Un certain nombre de chiffres, déjà cités par les orateurs qui m’ont précédée, permettent d’appréhender la gravité de la situation : entre 1989 et 2006, la croissance du trafic des ports français a été de près des deux tiers inférieure à celle des ports de nos voisins européens, et la moitié des conteneurs à destination de la France transitent par des ports étrangers. Notons, à ce propos, que la dernière réforme portuaire, censée aider les ports à reconquérir des parts de marché, ne leur a, pour l’heure – peut-être est-il encore trop tôt pour dresser un bilan définitif –, même pas permis de stabiliser leurs positions.
Néanmoins, certains responsables politiques ont pris conscience du caractère stratégique des mers et des océans. La mondialisation de la production à flux tendus et de la division sociale du travail fragmente en effet les zones de production, tout en les éloignant des centres de consommation.

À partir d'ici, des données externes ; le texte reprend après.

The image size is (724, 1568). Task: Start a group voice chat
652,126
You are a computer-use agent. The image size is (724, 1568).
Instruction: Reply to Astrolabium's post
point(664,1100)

Pourtant, ne l’oublions pas, le troisième armateur mondial de porte-conteneurs est français et les armements européens contrôlent 41 % de la flotte mondiale. Comment valoriser nos atouts ? L’objectif est non pas uniquement de nous livrer à une concurrence débridée avec nos voisins européens, mais avant tout de sécuriser, dans le respect des normes sociales et environnementales, l’acheminement des produits nécessaires au fonctionnement et au développement de notre économie, à l’import et à l’export.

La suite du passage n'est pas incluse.